Where does the word "This" appear in the entries below? Copy each line that holds it.

◆ Provided data ◆
:::

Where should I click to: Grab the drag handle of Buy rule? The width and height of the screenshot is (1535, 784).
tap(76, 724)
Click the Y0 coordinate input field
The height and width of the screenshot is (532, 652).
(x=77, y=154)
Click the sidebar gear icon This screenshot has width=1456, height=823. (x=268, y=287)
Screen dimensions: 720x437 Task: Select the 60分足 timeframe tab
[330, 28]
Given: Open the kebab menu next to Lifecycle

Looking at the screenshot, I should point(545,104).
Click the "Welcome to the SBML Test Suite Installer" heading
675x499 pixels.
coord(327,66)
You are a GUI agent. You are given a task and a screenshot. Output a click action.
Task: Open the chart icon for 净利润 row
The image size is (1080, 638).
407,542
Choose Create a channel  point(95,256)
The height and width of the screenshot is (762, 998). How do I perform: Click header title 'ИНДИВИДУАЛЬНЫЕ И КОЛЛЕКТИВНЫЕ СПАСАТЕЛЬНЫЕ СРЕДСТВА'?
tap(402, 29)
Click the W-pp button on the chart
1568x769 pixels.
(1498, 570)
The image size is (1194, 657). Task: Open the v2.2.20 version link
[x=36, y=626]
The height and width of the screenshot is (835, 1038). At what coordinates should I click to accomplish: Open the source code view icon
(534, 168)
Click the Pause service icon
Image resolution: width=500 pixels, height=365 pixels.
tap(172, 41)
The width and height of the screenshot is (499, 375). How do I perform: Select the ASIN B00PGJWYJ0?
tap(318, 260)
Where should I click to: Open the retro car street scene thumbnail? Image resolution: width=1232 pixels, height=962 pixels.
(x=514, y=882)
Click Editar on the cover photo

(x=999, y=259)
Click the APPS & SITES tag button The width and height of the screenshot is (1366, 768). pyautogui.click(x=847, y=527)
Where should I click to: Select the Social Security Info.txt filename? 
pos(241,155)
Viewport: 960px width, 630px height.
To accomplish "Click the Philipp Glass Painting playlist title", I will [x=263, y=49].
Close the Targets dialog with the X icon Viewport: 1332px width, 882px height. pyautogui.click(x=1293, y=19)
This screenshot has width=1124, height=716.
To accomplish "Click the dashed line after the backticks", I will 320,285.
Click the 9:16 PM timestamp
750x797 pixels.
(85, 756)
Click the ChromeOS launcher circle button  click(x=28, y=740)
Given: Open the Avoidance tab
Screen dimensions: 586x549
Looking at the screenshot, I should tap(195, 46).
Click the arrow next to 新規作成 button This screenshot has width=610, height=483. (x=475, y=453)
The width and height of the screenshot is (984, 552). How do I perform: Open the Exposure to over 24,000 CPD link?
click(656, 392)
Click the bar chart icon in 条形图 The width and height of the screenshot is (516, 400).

:::

◆ Written solution ◆
Click the sidebar gear icon This screenshot has width=1456, height=823. (x=268, y=287)
This screenshot has width=1124, height=716.
Click the arrow next to 新規作成 button This screenshot has width=610, height=483. (x=475, y=453)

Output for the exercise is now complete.